Latent Class Profiles
LCA yielded an optimal four-class solution:
- Highly Engaged Independent Learners: Demonstrated strongest competencies and minimal AI dependency, adopting AI selectively.
- Selective AI Users: Maintained strong research and writing skills and high engagement, using AI as a complementary tool rather than a crutch.
- Moderate AI Users: Displayed balanced skills with signs of dependency, especially diminished learning independence, suggesting emerging substitutive tendencies.
- AI-Dependent Learners: Exhibited the weakest functional competencies, with pronounced reliance on AI for writing, research, and problem-solving, and significantly reduced learning autonomy.
These profiles underscore a spectrum of AI integration, from augmentation to functional substitution and skill stagnation.
Demographic Analyses
No significant gender or academic performance associations with AI dependence were found (p > 0.05), counter to some prior literature suggesting differential adoption patterns by gender. However, a significant effect was observed for academic year (p = 0.003), with senior students exhibiting stronger dependency, attributed plausibly to escalating academic workload and greater cumulative exposure to AI tools. This suggests an accumulative risk of dependency as students advance, regardless of baseline academic ability.
Theoretical and Practical Implications
The findings raise concerns about the long-term trajectory of academic competency in the presence of generative AI, especially for learners classified as AI-dependent. If current trends persist, widespread cognitive offloading may result in atrophied critical thinking, writing, and autonomous research skills, particularly as AI systems become further embedded in academic workflows.
From the institutional perspective, these results necessitate urgent curricular and policy innovations. There is a critical need for AI literacy programs that go beyond technical proficiency by fostering epistemic vigilance, information validation, and self-regulatory strategies.
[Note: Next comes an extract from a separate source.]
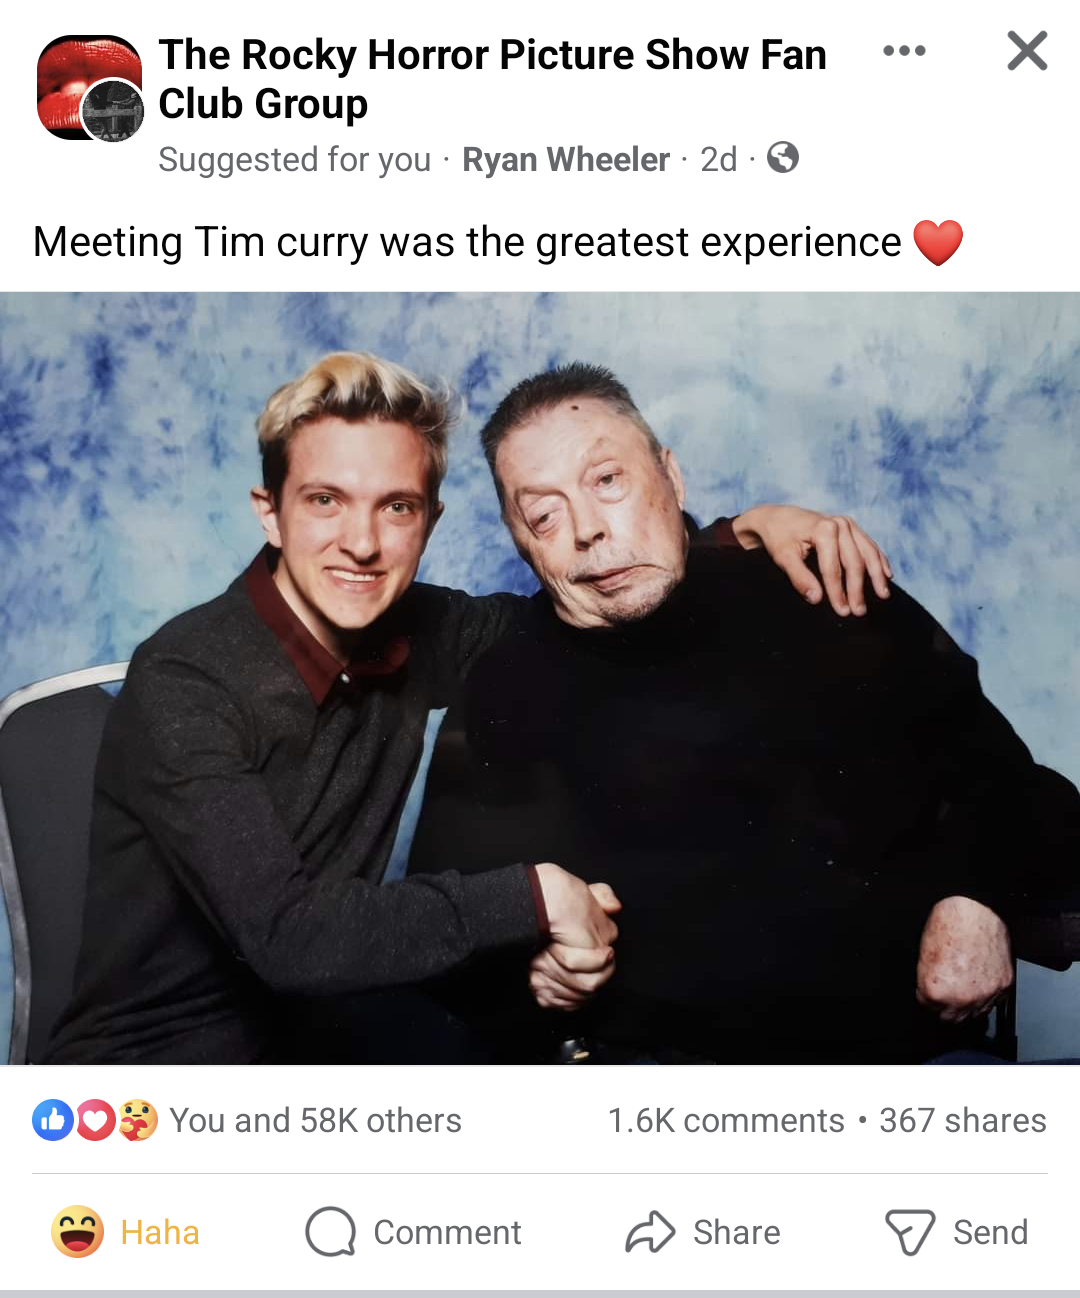
Task: Click the Haha reaction label
Action: [160, 1232]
Interventions should be tailored: for instance, targeting Moderate AI Users with training in analytical verification, supporting AI-Dependent Learners with remedial skill-building, and deploying Highly Engaged Independent Learners as peer mentors. At the systemic level, educational ecosystems must be recalibrated to leverage AI augmentatively rather than substitutively.
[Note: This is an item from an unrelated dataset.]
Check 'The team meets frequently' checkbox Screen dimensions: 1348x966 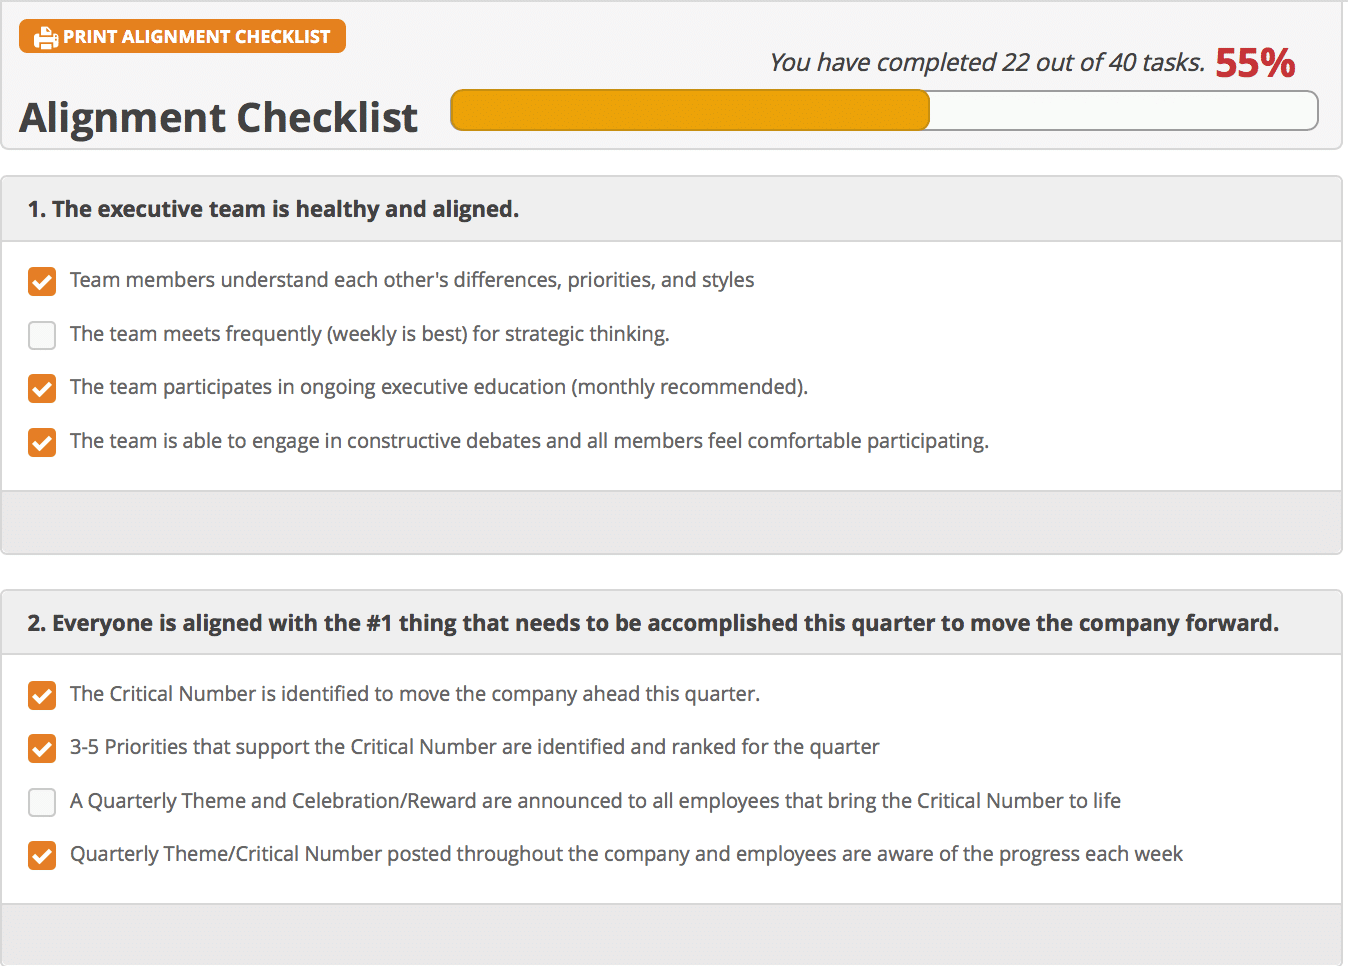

The study also sets the stage for longitudinal research to track the dynamic evolution of these dependency profiles and to evaluate the impact of policy interventions on skill retention and academic authenticity.
Conclusion
This research provides a nuanced, empirical mapping of AI dependency among Filipino higher education students, identifying distinct behavioral phenotypes and their association with academic skill erosion. The absence of significant gender or performance-based differentiation, alongside the pronounced effect of academic progression, signals a systemic risk of dependency-driven academic skill decline. The necessity for purposeful educational reforms and the embedding of robust AI literacy into curriculum policy are underscored as imperatives for preserving foundational competencies amidst technological transformation.